What to produce:
Please return each of the entries exactly, minus their pictures.

Extracted information below:

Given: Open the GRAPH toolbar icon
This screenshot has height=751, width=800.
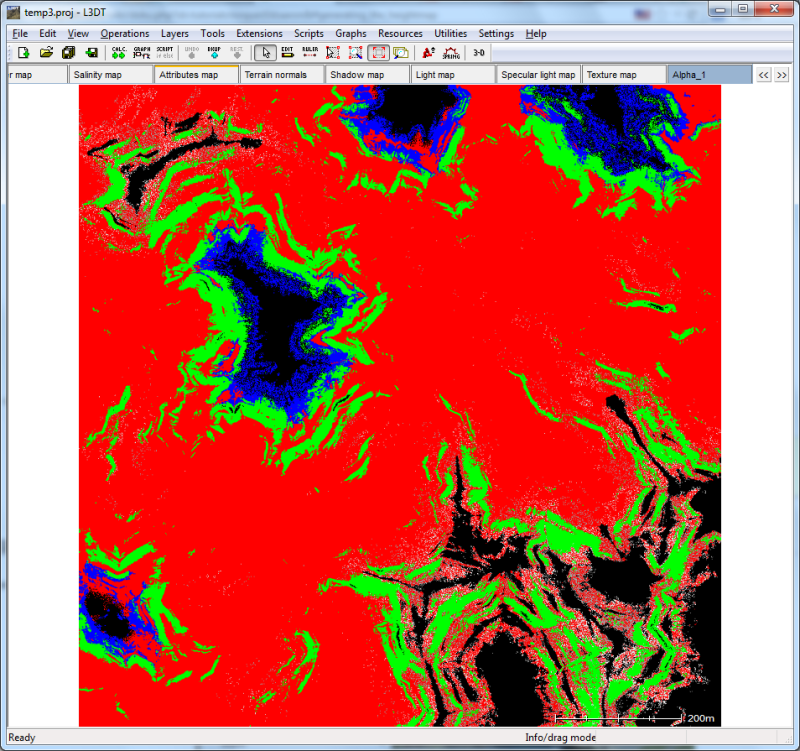Looking at the screenshot, I should pos(142,53).
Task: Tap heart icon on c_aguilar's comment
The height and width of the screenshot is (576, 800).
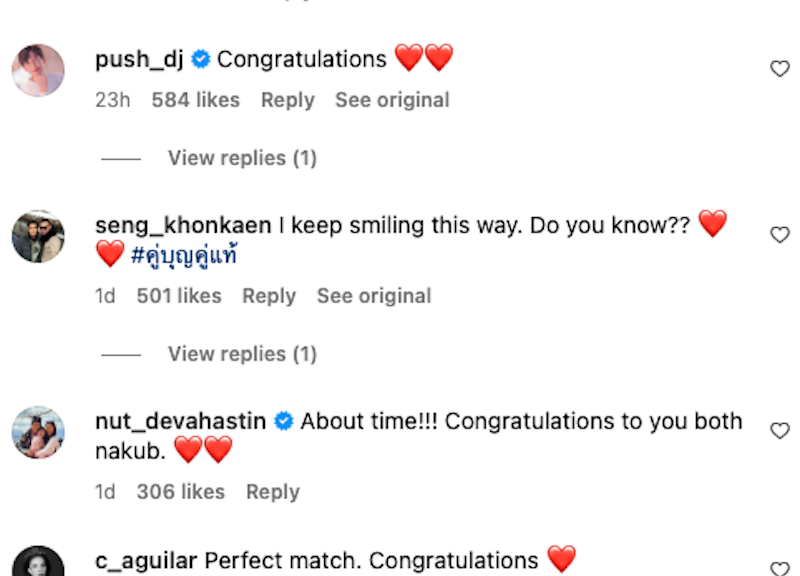Action: pos(780,568)
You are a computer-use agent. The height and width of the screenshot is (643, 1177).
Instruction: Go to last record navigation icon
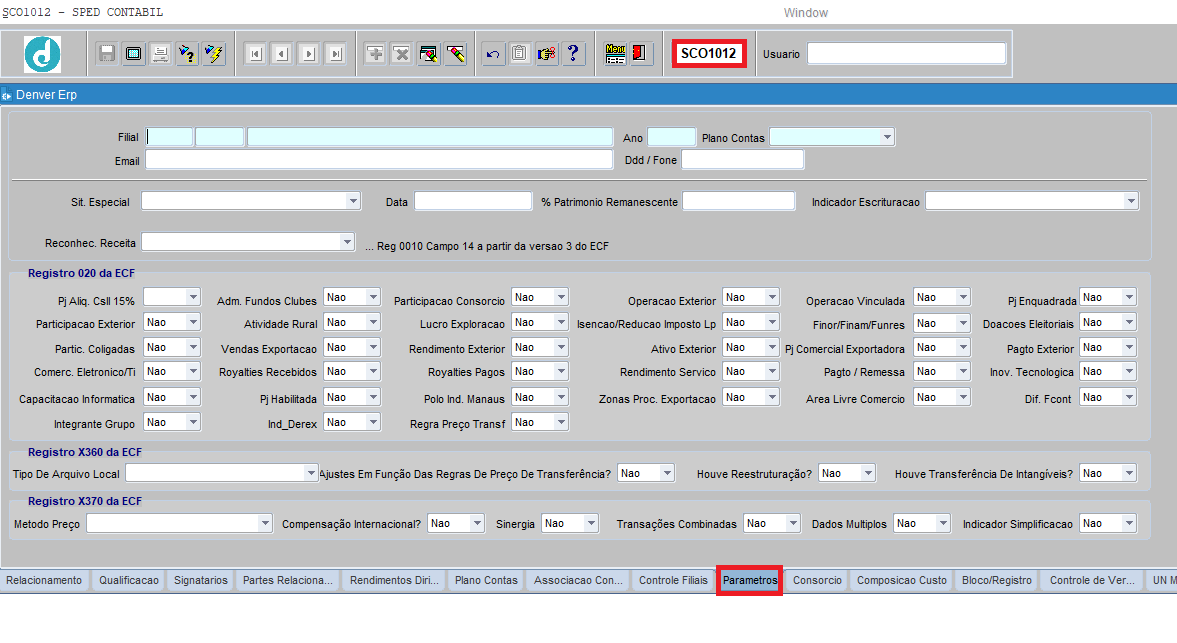pos(336,54)
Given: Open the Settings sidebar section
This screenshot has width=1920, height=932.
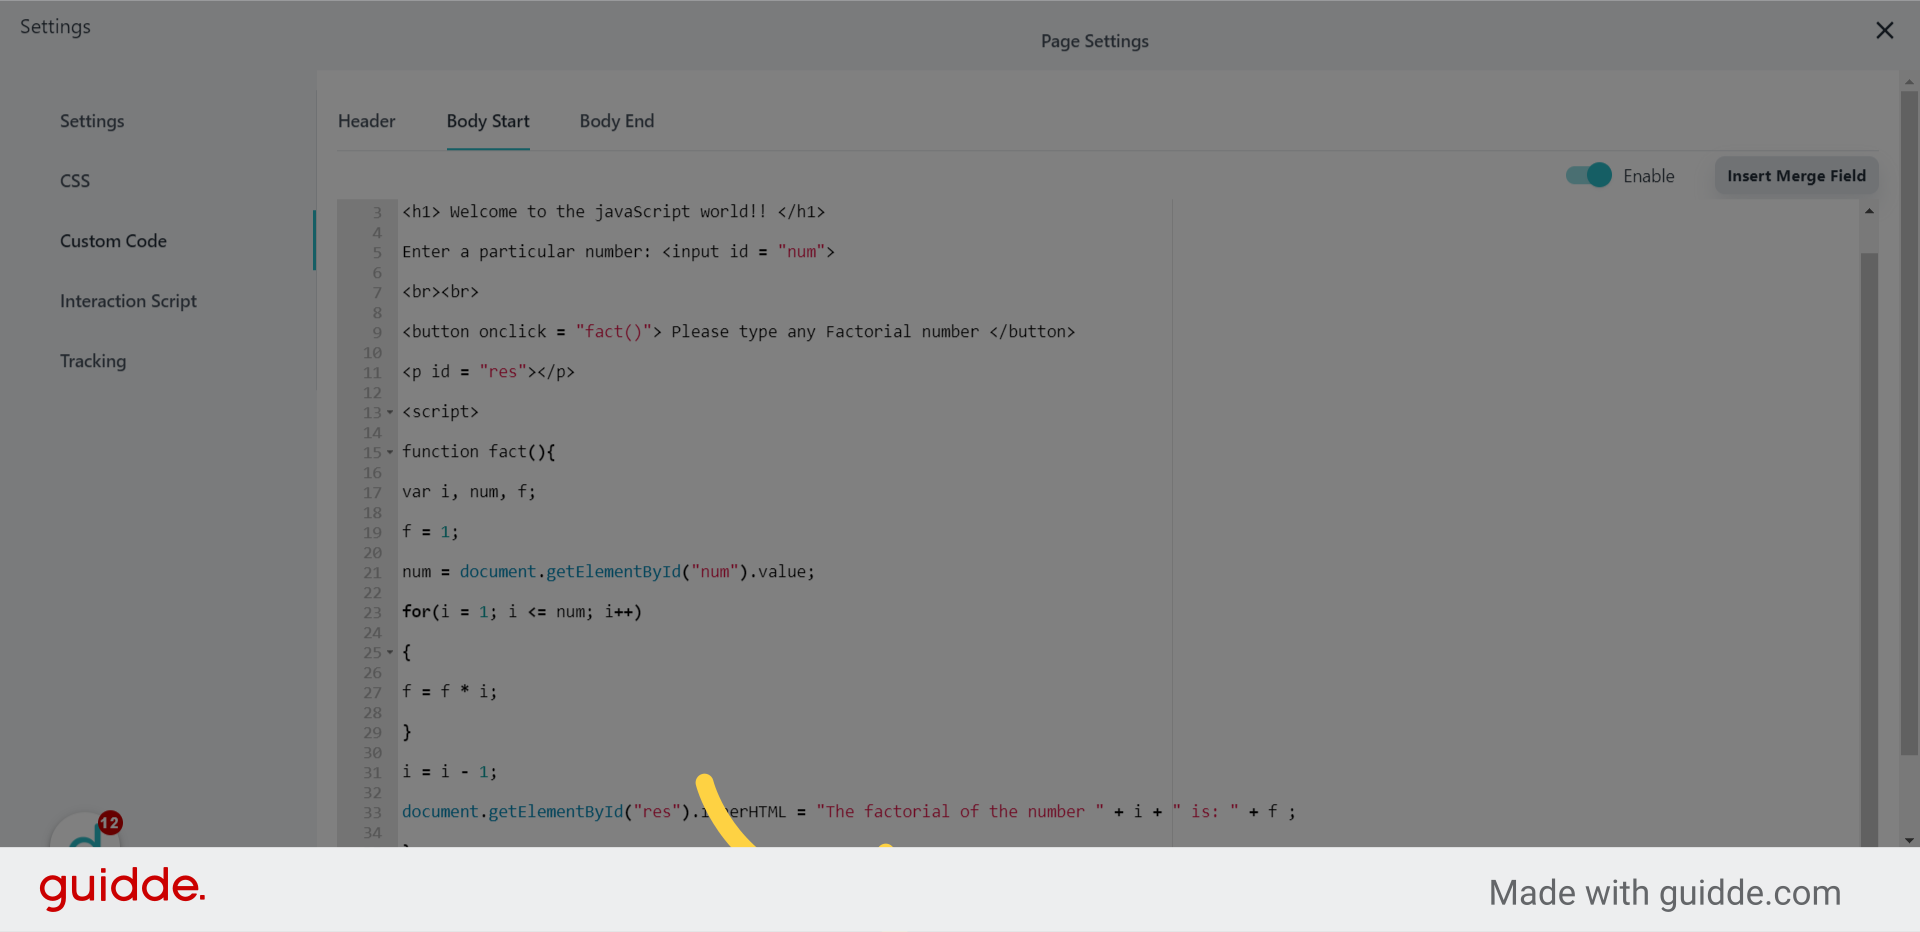Looking at the screenshot, I should pos(92,121).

End of Extracted information.

Answer for the task:
Given: Open the GRAPH toolbar icon
This screenshot has height=751, width=800.
Looking at the screenshot, I should pos(142,53).
Task: Tap heart icon on c_aguilar's comment
The height and width of the screenshot is (576, 800).
Action: pos(780,568)
You are a computer-use agent. The height and width of the screenshot is (643, 1177).
Instruction: Go to last record navigation icon
pos(336,54)
Given: Open the Settings sidebar section
This screenshot has width=1920, height=932.
Looking at the screenshot, I should pos(92,121).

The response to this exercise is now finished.